[AVAILABLE DATA — start]

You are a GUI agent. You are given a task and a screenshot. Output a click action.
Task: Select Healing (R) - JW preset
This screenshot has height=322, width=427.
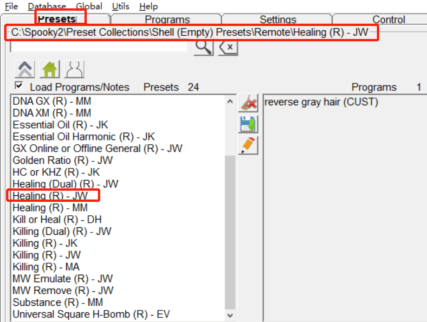[50, 196]
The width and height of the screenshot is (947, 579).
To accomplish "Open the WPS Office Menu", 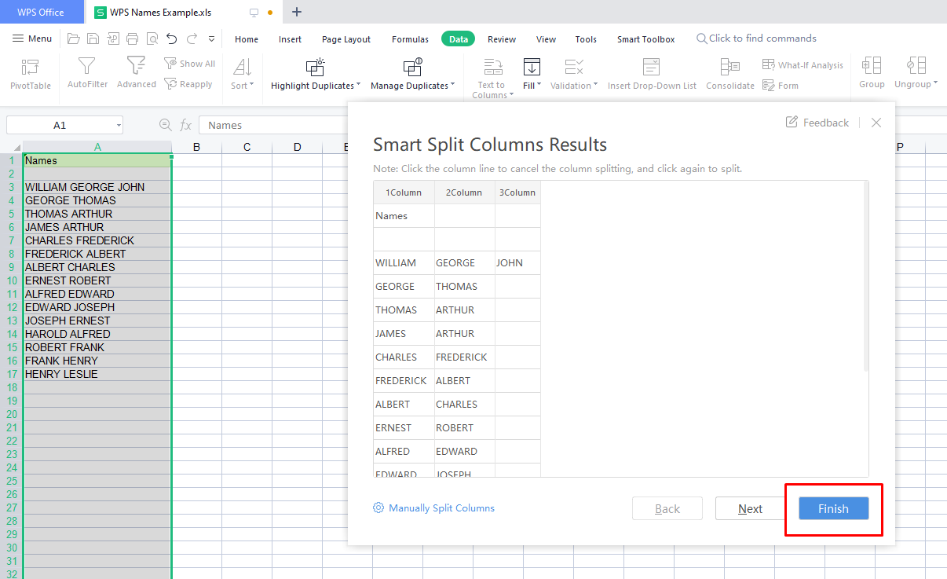I will coord(31,38).
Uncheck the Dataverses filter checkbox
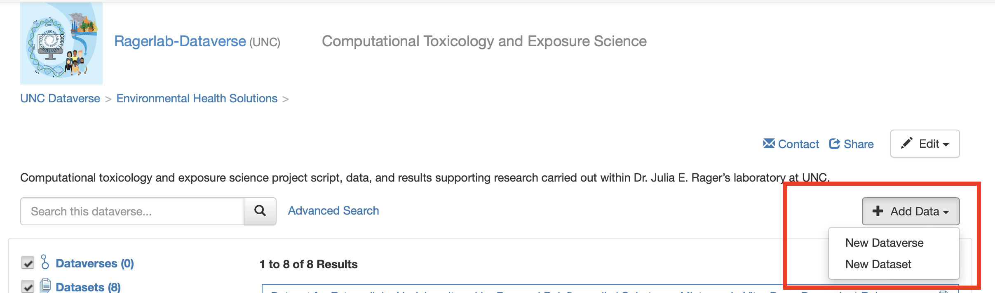 [x=28, y=263]
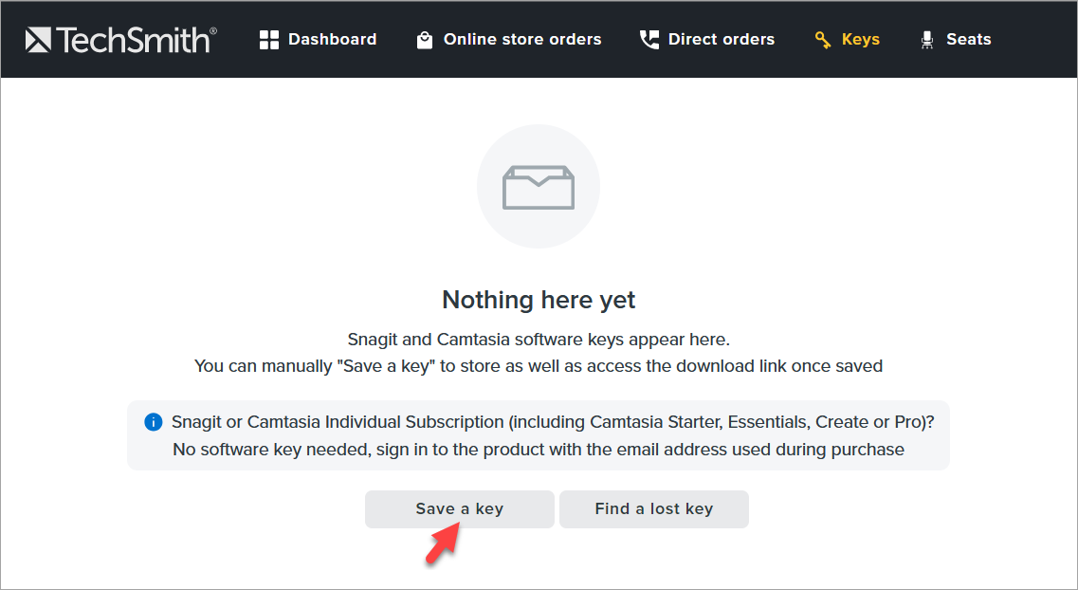Select the shopping bag icon for Online store orders
This screenshot has height=590, width=1078.
coord(424,39)
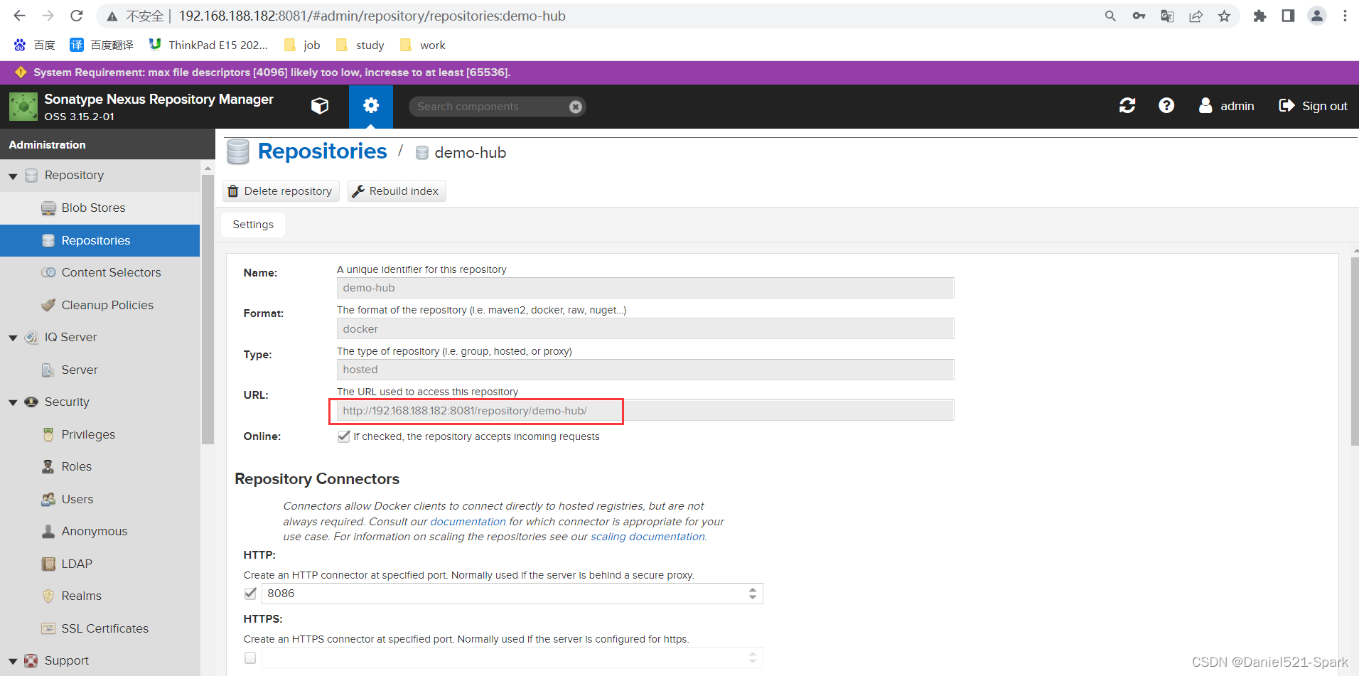Click the Administration gear icon

pyautogui.click(x=370, y=106)
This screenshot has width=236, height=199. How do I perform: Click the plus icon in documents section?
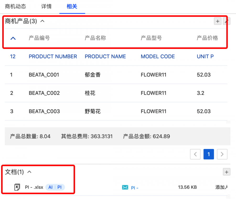[227, 172]
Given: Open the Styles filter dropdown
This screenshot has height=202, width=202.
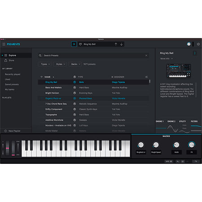Looking at the screenshot, I should click(61, 64).
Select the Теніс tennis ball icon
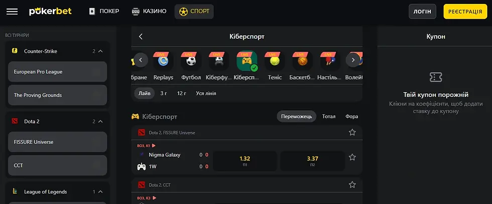This screenshot has width=492, height=204. pos(275,61)
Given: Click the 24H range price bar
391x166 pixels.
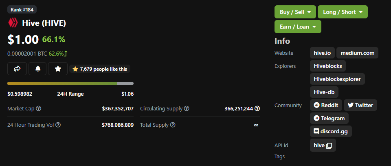Looking at the screenshot, I should pyautogui.click(x=70, y=83).
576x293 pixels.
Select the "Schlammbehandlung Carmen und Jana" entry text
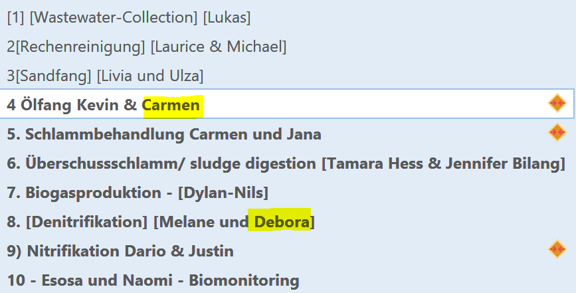point(173,134)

[AVAILABLE DATA — finish]

- [WHAT YOU WILL DO] Every line from the one with "Given: Click the 24H range price bar" through the end of the records is to be reproduced exactly, and the pictures are to be left out.

- [SOLUTION FOR THIS EXERCISE]
Given: Click the 24H range price bar
391x166 pixels.
Looking at the screenshot, I should pyautogui.click(x=70, y=83).
576x293 pixels.
Select the "Schlammbehandlung Carmen und Jana" entry text
point(173,134)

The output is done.